El  Meltemi  va  a soplar fuerte varios días sin interrupción, así que hemos tenido que refugiarnos en Hermione, una pequeña ciudad de la costa Argólida. Los hermioneos no acuñaban monedas ni fundían metales, pero su púrpura fue famosa en la Antigüedad. Púrpura de Hermione, de Tiro o púrpura imperial, un colorante o tinte de color  escarlata, carmesí o violeta que sacaban del murex, un molusco con hermosas conchas alargadas y esculpidas con espinas,  que luego almacenaban en  tinajas para que se descompusieran y producía, según cuentan, un hedor insoportable. No sé si por el olor que debía invadir  zonas de la ciudad o por el color solferino de la púrpura, cuando Plutarco visita Hermione decide que está muy cerca del Hades, el inframundo. Tanto que escribe que allí se encuentra el camino más corto para bajar al Hades; y por esa razón, no colocan en la boca de sus muertos el importe del pasaje. Una de esas mañanas de Hermione, sentada en el bar del puerto, descubro que además de pegada al inframundo estoy a 53 kilómetros  de la ciudad de los argonautas, y a 139 kilómetros  y 100 metros exactos de La Arcadia. Una fisura es una  fisura y un presagio es un presagio.

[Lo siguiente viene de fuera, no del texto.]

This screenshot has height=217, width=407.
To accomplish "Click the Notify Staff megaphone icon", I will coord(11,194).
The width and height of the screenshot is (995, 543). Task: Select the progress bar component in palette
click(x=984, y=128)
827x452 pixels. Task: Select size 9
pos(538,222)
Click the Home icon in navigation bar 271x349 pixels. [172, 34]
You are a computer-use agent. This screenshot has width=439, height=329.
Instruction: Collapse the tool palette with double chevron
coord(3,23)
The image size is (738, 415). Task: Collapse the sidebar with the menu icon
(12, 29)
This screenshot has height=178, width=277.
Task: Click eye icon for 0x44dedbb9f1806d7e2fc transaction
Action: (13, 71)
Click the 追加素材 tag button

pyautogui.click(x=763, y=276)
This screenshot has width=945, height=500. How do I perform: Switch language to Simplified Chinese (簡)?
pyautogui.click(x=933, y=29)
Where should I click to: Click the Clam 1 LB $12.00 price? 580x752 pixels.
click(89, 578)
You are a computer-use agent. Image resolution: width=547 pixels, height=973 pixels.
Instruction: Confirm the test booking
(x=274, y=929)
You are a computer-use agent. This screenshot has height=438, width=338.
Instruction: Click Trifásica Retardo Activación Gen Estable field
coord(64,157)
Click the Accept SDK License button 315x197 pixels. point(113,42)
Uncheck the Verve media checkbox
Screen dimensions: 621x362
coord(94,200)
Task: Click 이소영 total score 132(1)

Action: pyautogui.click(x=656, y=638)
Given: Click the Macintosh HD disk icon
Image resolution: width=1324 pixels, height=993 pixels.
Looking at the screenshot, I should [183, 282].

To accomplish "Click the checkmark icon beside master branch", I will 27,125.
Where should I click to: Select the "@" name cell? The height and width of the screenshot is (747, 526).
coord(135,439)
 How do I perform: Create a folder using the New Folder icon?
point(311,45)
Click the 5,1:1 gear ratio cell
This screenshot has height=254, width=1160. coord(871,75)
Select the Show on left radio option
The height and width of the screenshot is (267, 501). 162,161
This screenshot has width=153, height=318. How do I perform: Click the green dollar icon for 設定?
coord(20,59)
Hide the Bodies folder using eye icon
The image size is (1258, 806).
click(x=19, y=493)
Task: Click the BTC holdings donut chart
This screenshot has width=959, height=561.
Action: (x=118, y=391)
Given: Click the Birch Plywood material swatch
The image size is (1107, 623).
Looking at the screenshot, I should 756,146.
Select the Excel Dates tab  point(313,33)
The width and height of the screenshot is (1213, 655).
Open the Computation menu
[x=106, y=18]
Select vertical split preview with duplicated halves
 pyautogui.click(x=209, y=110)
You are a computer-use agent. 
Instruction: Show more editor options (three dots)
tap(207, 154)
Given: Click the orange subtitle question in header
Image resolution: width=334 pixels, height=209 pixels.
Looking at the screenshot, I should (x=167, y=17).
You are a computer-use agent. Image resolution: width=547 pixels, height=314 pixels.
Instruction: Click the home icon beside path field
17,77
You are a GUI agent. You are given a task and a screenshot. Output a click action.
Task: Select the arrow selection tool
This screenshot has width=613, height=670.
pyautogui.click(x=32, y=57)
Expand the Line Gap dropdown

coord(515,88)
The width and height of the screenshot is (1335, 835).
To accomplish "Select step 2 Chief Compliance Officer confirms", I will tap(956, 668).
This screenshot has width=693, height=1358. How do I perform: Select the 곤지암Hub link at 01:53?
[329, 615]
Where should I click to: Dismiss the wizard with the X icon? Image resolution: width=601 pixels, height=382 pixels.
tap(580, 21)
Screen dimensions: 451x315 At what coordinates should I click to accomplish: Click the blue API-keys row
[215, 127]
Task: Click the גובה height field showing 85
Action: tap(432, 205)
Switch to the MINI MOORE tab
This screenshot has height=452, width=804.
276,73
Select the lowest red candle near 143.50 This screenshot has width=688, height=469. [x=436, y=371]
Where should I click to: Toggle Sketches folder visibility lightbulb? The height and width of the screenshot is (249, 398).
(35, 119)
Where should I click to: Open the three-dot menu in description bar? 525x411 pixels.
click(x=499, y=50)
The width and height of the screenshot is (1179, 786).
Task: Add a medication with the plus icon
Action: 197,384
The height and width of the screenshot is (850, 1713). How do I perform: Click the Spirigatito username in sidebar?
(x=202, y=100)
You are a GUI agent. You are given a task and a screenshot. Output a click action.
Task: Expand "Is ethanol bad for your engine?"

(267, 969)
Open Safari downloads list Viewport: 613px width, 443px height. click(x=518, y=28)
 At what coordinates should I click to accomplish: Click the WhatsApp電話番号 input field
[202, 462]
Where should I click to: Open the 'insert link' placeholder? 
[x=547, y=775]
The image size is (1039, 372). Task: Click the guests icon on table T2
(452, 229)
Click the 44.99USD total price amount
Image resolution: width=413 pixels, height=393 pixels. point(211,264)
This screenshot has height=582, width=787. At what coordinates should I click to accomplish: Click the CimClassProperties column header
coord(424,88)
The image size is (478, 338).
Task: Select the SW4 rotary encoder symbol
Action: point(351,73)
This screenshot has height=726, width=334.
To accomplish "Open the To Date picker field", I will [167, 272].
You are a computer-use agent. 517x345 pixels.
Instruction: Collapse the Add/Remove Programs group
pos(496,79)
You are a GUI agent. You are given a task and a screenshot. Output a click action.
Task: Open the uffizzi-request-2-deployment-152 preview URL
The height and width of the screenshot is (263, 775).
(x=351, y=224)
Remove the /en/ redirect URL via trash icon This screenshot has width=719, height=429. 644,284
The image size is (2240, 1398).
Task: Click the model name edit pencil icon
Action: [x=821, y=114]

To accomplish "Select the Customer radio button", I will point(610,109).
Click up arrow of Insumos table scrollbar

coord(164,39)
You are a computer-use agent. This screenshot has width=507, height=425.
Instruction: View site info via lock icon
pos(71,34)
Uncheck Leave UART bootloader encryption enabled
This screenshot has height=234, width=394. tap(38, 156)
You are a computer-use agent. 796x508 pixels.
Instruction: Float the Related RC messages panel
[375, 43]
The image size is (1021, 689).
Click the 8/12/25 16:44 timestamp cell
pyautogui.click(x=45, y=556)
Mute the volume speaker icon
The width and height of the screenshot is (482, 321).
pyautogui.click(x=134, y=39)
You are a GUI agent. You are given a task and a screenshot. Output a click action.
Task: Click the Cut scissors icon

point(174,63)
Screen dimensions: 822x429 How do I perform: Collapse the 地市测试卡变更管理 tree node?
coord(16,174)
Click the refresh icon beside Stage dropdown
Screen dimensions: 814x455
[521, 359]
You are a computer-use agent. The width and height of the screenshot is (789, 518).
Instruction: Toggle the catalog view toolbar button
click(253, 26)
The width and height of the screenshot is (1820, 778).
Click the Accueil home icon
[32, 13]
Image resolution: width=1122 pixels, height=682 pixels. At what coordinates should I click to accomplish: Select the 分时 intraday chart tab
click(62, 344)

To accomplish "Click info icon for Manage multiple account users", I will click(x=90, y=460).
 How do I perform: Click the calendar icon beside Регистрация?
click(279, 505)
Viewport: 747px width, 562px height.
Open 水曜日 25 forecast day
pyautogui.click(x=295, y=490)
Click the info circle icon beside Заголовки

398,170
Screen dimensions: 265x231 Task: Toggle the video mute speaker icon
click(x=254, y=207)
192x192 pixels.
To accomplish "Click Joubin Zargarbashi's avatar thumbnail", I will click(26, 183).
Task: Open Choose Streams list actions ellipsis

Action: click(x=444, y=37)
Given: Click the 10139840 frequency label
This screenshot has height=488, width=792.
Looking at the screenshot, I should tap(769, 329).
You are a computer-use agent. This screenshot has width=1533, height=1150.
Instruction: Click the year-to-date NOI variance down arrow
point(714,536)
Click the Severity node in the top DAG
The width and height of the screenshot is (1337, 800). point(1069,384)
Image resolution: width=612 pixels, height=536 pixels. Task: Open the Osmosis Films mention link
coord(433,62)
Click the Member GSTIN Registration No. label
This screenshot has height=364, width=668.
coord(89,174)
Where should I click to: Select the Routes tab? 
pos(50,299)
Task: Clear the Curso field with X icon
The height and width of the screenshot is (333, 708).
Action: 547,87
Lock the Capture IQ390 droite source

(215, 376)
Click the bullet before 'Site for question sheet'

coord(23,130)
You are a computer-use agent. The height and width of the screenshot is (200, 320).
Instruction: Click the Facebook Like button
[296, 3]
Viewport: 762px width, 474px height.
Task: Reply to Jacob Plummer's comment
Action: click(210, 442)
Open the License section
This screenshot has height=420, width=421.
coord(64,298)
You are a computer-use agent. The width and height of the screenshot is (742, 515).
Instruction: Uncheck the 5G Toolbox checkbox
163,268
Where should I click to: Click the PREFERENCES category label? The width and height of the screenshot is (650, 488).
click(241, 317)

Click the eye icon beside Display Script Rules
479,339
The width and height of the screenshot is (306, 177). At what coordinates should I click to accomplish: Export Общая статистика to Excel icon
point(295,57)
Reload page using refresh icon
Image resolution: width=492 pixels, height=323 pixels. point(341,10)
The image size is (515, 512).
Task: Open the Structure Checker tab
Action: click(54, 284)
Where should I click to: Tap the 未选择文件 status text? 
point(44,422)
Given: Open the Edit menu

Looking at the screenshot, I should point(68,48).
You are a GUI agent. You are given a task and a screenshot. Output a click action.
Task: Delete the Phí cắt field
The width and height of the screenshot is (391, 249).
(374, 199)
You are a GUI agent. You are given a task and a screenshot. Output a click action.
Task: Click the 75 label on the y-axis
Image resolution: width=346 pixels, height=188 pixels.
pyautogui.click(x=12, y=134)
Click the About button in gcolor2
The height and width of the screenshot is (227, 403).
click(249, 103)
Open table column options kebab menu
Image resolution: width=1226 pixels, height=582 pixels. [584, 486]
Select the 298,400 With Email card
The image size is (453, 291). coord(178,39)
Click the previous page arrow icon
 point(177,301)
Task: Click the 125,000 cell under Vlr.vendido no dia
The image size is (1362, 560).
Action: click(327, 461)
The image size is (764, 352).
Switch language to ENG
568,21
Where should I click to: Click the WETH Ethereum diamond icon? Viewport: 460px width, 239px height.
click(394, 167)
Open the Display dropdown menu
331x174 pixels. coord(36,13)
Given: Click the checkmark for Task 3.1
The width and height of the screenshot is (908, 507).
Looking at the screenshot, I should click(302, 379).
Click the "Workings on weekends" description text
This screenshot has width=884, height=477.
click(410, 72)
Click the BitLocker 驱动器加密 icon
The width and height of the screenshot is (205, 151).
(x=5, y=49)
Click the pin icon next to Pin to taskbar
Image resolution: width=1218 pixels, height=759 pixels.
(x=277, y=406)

Leo  de nuevo en el mapa: “Arcadia”, y la poca distancia del territorio real desde donde estoy pero sobre todo del territorio  simbólico, el paraíso perdido, el jardín encantado, me lleva a un torbellino de imágenes y de nombres: Virgilio, Garcilaso o el temible cuadro de Nicolás Poussin  giran empujados por el viento  a 139 kilómetros de la mesa del café, que está pegada al agua y tiene  cerca algunos tiestos grandes de granados y laureles. A pesar del torbellino, a  este lado del paraíso y en  una mañana de verano, solamente apunto una referencia en el cuaderno: el recuerdo de Jeremy Irons en Retorno a Brideshead , que comienza con un primer capítulo que se llama et in arcadia ego. Busco y anoto esta cita del oficial Charles Ryder en la libreta:

Ahora,  a los 39 años empiezo a ser viejo (…)

Nunca volveré, me dije. Una puerta se había cerrado, la pequeña puerta de la pared que busqué y encontré en Oxford. Si la abría ahora, ya no descubriría ningún jardín encantado. 

 El resto de la mañana la pasamos bañándonos en los acantilados y pienso que, al entrar en el mar, es como si perdiéramos el lenguaje, porque solo el cuerpo parece existir. El cuerpo y el resplandor del día en la superficie de las  aguas del golfo.